Görevler:
A. Hüsün-kubuh metnine göre aşağıdaki soruları yanıtlayın:
(i) Sadruşşeria'nın metni ve şerhi hangi adla anılır?
(ii) Tercümede şerh hangi yazıyla verilmiştir?
(iii) Eş'arî'ye göre üçüncü anlamdaki iyilik ve kötülük nasıl bilinir?
B. Hüsün-kubuh metninden "Bu mesele usûlün" ile "(noksan) sayılması. 3." arasındaki bölümü, bu ifadeler de dahil olmak üzere hiçbir değişiklik yapmadan yazdırın.

Seçilmiş Alıntı:

-*-*-

Hüsün-kubuh meselesi

 


Emredilen ve Yasaklanan Şeylerde Bulunan İyilik ve Kötülük (Hüsün-kubuh meselesi) Açısından Hükümlerin Sınıflandırılması:


Sadruşşeria




İslam yasamasında yasakları, zorunlulukları yahut serbestlikleri belirleyen yasaların iyi-kötü, yararlı-zararlı gibi ahlaki ve/veya siyasi gerekçelere dayandığı kabul edilir. Bu ilke, sadece Kur’an ve sünnette belirlenen emir ve yasaklar için geçerli değildir, aynı zamanda genel olarak yasamanın, yani herhangi bir konuda zorunluluk bildiren bir hükmün konulmasının temel dayanağıdır.

Sadruşşeria Ubeydullah b. Mes’ûd el-Buhârî’nin (ö. 747/1346) Pezdevî, Fahreddin er-Râzî ve İbnü’l-Hâcib’in eserlerinden faydalanarak memzûc (karma) metotla yazdığı metin ve onun şerhi, et-Tenkîh ve et-Tavdîh fıkıh usûlü (İslam hukuk metodolojisi) alanında medreselerde okutulan en önemli eserlerden biri olmuştur. Aşağıda Sadruşşerîa’nın metin ve şerhinden yapılan tercümede metin normal, şerh italik yazıyla verilmiştir.

-----------


 İyilik-Kötülük (Hüsün-Kubuh) Meselesi



Emredilen şeyin iyi olması gerekir.

Bu mesele usûlün (İslam hukuk metodolojisinin) temel problemlerinden biri olduğu gibi akli ve dini konular içinde de önemli bir yere sahiptir. Ayrıca bu mesele, çöllerinde büyük âlimlerin ayaklarının kaydığı kader ve kadercilik konusuyla yakından ilgilidir... Bu konuda hak iki uç arasında orta bir yerdedir ve bu, Allah’ın seçkin kulları dışında kimsenin bilmediği ilahî sırlardan biridir... Alimler iyilik ve kötülüğün üç anlamda kullanıldığını ifade etmişlerdir: 1. Bir şeyin insan tabiatına uygun ya da aykırı olması. 2. Bir şeyin olgunluk (kemâl) ya da eksiklik (noksan) sayılması. 3.

Bir şeyin dünyada övgüye ve ahirette sevaba konu olması ya da dünyada yergiye ve ahirette cezaya konu olması. İlk iki anlamda iyilik ve kötülüğün akıl yoluyla bilinebileceğinde görüş birliği vardır. Üçüncü anlam hakkında ise farklı görüşler vardır. Eş’arî’ye (324/935) göre bu anlamda iyilik ve kötülük akıl yoluyla bilinemez, sadece din yoluyla bilinir. Bu görüş iki gerekçeye dayanır: 1. Fiillerin kendiliğinde iyilik ve kötülük yoktur.

-*-*-

Veri Kümesi Alıntısı:
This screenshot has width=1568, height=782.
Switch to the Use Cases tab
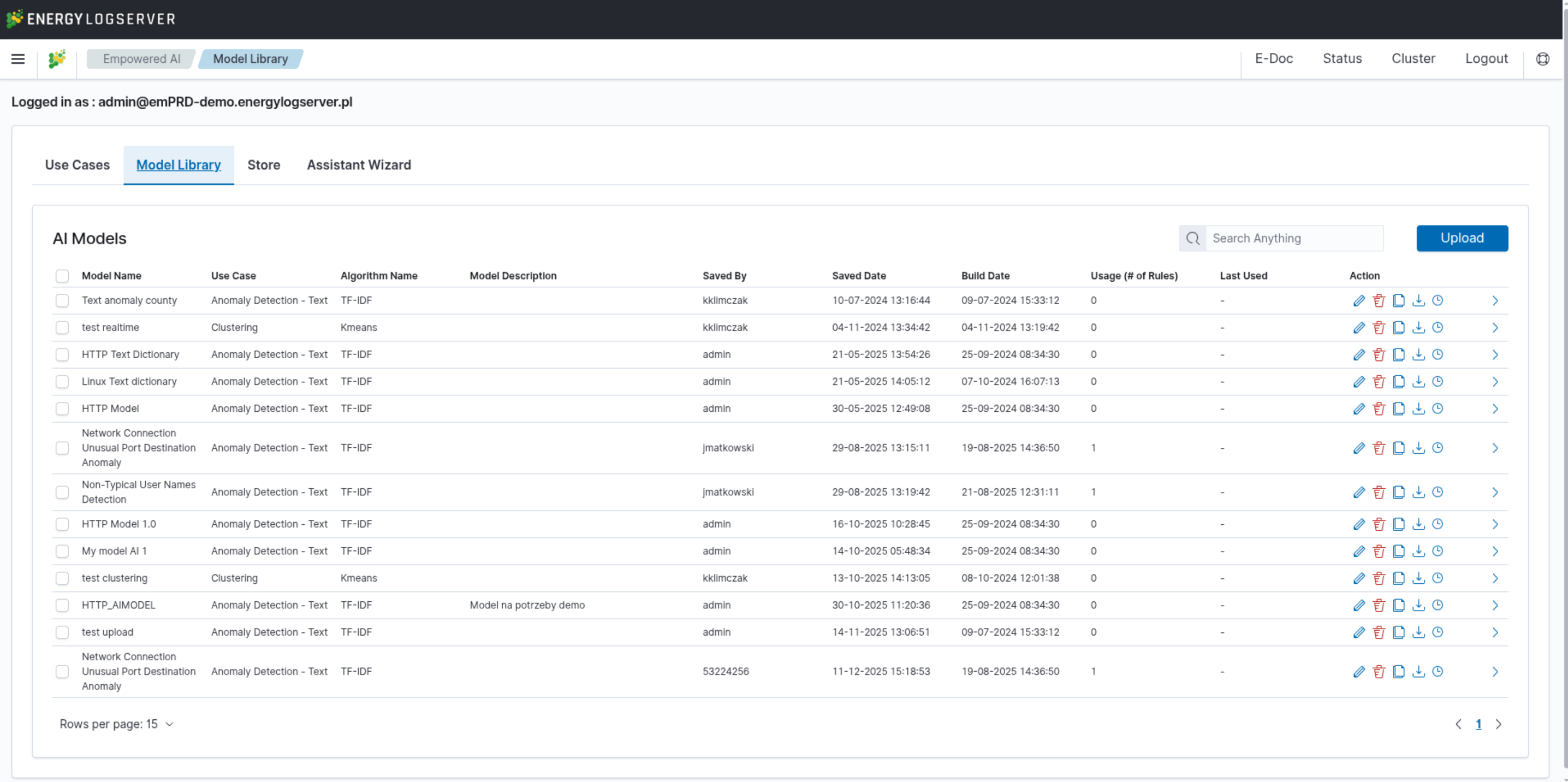(x=78, y=165)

-*-*-

Verilen Yanıtlar:
A.
(i) et-Tenkîh ve et-Tavdîh
(ii) İtalik yazıyla
(iii) Akıl yoluyla bilinemez, sadece din yoluyla bilinir.

B.
Bu mesele usûlün (İslam hukuk metodolojisinin) temel problemlerinden biri olduğu gibi akli ve dini konular içinde de önemli bir yere sahiptir. Ayrıca bu mesele, çöllerinde büyük âlimlerin ayaklarının kaydığı kader ve kadercilik konusuyla yakından ilgilidir... Bu konuda hak iki uç arasında orta bir yerdedir ve bu, Allah’ın seçkin kulları dışında kimsenin bilmediği ilahî sırlardan biridir... Alimler iyilik ve kötülüğün üç anlamda kullanıldığını ifade etmişlerdir: 1. Bir şeyin insan tabiatına uygun ya da aykırı olması. 2. Bir şeyin olgunluk (kemâl) ya da eksiklik (noksan) sayılması. 3.